[Stored data entries]

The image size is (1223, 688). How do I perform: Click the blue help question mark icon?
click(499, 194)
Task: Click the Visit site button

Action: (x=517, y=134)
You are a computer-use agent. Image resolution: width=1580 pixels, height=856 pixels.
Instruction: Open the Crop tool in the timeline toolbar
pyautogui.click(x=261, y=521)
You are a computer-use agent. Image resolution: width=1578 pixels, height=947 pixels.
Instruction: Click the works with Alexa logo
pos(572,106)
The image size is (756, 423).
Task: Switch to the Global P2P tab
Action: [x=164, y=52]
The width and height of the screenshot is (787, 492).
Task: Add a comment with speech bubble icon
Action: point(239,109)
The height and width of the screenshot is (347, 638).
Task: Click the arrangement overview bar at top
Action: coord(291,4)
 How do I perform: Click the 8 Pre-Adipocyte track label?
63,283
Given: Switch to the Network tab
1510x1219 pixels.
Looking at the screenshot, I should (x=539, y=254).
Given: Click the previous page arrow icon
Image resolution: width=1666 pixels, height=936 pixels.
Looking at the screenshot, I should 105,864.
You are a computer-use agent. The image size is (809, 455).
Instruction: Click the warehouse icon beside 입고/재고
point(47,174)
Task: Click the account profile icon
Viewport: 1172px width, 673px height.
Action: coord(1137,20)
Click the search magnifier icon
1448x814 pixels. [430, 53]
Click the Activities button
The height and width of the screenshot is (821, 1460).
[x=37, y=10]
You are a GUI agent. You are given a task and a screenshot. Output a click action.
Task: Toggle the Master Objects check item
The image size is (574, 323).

#### [REQUIRED WORK]
All of the records are to be reproduced exactly as they were given.

#### [OUTPUT FOR THIS TASK]
The image size is (1223, 688). How do I perform: Click the blue help question mark icon?
click(499, 194)
Task: Click the Visit site button

Action: (x=517, y=134)
You are a computer-use agent. Image resolution: width=1580 pixels, height=856 pixels.
Instruction: Open the Crop tool in the timeline toolbar
pyautogui.click(x=261, y=521)
You are a computer-use agent. Image resolution: width=1578 pixels, height=947 pixels.
Instruction: Click the works with Alexa logo
pos(572,106)
The image size is (756, 423).
Task: Switch to the Global P2P tab
Action: [x=164, y=52]
The width and height of the screenshot is (787, 492).
Task: Add a comment with speech bubble icon
Action: point(239,109)
The height and width of the screenshot is (347, 638).
Task: Click the arrangement overview bar at top
Action: coord(291,4)
 How do I perform: Click the 8 Pre-Adipocyte track label?
63,283
Given: Switch to the Network tab
1510x1219 pixels.
Looking at the screenshot, I should (x=539, y=254).
Given: Click the previous page arrow icon
Image resolution: width=1666 pixels, height=936 pixels.
Looking at the screenshot, I should 105,864.
You are a computer-use agent. The image size is (809, 455).
Instruction: Click the warehouse icon beside 입고/재고
point(47,174)
Task: Click the account profile icon
Viewport: 1172px width, 673px height.
Action: coord(1137,20)
Click the search magnifier icon
1448x814 pixels. [430, 53]
Click the Activities button
The height and width of the screenshot is (821, 1460).
[x=37, y=10]
You are a GUI agent. You are given a task and a screenshot. Output a click action.
Task: Toggle the Master Objects check item
The image size is (574, 323).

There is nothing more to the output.